The way grief affects you depends on lots of things, including the type of loss you have experienced, your upbringing, your beliefs or religion, your age, your relationships, and your physical and mental health. Knowing that they're common may help them seem more normal. Some people take a lot longer than others to recover.
Third, there’s an ex or deceased spouse in the picture.
It seems this very flexibility - what might seem like “lack of closeness” or “failure to blend” - is critical to step-parents and step-children of any age developing positive relationships in their own way, in their own time.

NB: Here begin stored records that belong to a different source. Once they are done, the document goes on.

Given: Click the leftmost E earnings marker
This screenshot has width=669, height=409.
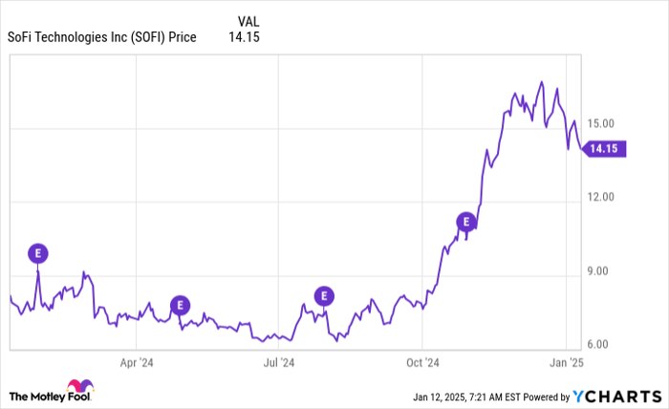Looking at the screenshot, I should (37, 253).
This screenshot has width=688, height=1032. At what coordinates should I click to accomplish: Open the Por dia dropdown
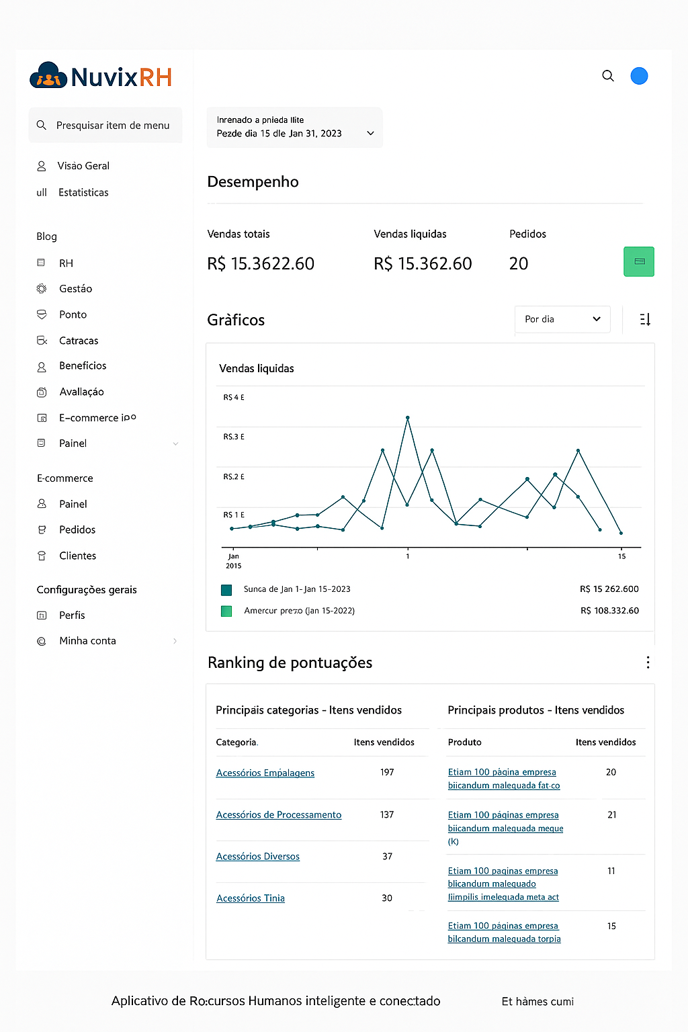click(x=562, y=319)
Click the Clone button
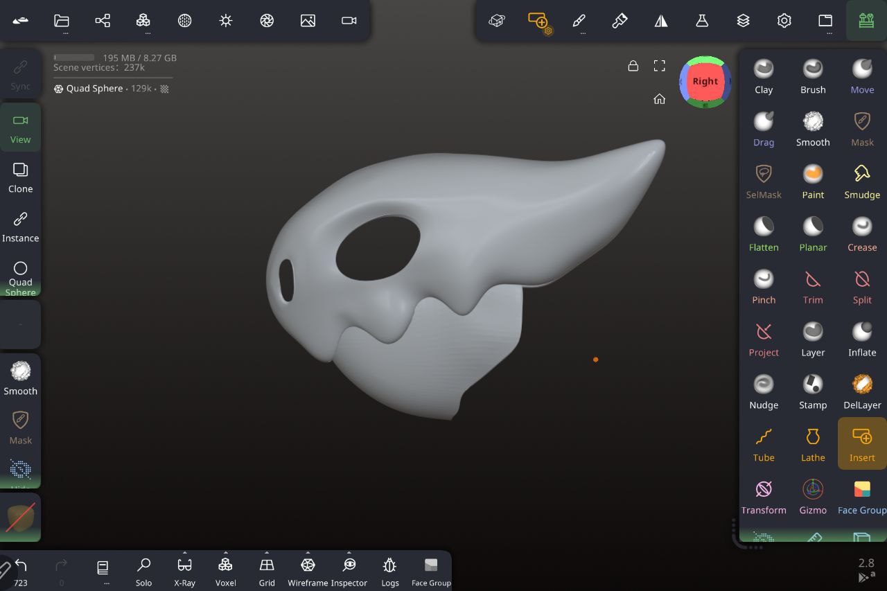887x591 pixels. point(20,177)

A step-mother may be more like an aunt than a mum to her teenaged step-daughter.
The step-mother with good intentions often becomes a target for resentment about all the changes in their lives, and is frequently blamed for their mother’s unhappiness, too.
Reaching out to the kids (or their mum) to bridge the gap can backfire, creating feelings of failure and disappointment that in turn stress the couple.Children need to feel they're listened to, so include them in decisions and events if it feels right. They can give you advice about other support services, refer you to a counsellor, or prescribe antidepressant medicine if needed.